Re: [PATCH 1/3] update_unicode.sh: update the uniset repo if it exists

Junio C Hamano <gitster@xxxxxxxxx> · Mon, 12 Dec 2016 10:33:00 -0800

Torsten Bögershausen <tboegi@xxxxxx> writes:

> If I run ./update_unicode.sh on the latest master of
> https://github.com/depp/uniset.git , commit
> a5fac4a091857dd5429cc2d, I get a diff in unicode_width.h like
> this:
>
> -{ 0x0300, 0x036F },
>
> +{ 768, 879 },
>
> IOW, all hex values are printed as decimal values.
> Not a problem for the compiler, but for the human
> to check the unicode tables.
>
> So I think we should "pin" the version of uniset.

Sure, and I'd rather see the update-unicode.sh script moved
somewhere in contrib/ while at it.  Those who are interested in
keeping up with the unicode standard are tiny minority of the
developer population, and most of us would treat the built width
table as the source (after all, that is what we ship).

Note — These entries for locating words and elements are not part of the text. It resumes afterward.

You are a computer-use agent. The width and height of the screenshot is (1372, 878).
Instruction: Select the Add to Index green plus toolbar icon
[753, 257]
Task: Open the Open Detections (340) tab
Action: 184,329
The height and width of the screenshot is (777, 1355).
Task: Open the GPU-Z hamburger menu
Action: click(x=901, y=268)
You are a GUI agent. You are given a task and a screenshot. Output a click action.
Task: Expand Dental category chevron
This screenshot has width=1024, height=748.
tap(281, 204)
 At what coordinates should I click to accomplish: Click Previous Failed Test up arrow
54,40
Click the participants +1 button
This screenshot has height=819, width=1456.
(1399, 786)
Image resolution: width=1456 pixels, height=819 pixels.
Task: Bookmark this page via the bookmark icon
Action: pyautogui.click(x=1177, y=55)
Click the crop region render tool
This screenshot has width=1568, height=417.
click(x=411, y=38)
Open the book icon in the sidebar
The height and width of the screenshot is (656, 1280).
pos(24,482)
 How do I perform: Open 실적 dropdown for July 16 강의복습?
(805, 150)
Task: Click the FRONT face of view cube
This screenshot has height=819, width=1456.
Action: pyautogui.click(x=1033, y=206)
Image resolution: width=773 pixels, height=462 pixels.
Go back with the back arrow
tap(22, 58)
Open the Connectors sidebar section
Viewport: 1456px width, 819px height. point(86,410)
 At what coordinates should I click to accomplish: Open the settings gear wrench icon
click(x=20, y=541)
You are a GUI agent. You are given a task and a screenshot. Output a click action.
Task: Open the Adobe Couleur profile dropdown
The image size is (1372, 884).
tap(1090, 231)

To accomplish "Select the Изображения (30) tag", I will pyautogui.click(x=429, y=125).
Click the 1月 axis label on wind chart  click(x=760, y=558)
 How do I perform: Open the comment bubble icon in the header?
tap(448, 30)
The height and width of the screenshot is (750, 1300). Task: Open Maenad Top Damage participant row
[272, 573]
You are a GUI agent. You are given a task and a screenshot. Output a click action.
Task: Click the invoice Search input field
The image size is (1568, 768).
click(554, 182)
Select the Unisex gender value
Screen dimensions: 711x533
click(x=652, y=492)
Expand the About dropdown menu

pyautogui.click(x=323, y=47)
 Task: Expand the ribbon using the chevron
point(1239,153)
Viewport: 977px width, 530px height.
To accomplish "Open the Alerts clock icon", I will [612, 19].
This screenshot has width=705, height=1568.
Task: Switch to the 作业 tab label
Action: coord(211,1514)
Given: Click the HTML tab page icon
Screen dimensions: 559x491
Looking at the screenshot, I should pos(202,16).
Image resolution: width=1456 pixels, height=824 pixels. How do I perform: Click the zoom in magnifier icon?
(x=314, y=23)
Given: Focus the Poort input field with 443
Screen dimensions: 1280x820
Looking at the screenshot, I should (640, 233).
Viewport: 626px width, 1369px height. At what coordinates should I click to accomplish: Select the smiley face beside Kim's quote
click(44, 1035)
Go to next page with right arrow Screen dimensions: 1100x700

To be bluntly honest, I'd rather not to see "update-unicode.sh"
download and build uniset at all.  It's as if po/ hierarchy shipping
with its own script to download and build msgmerge--that's madness.
Needless to say, shipping the sources for uniset embedded in our
project tree (either as a snapshot-fork or as a submodule) is even
worse.  Those who want to muck with po/ are expected to have
msgmerge and friends.  Why not expect the same for those who want to
update the unicode width table?

I'd rather see a written instruction telling which snapshot to get
and from where to build and place on their $PATH in the README file,
sitting next to the update-unicode.sh script in contrib/uniwidth/
directory, for those who are interested in building the width table
"from the source", and the update-unicode.sh script to assume that
uniset is available.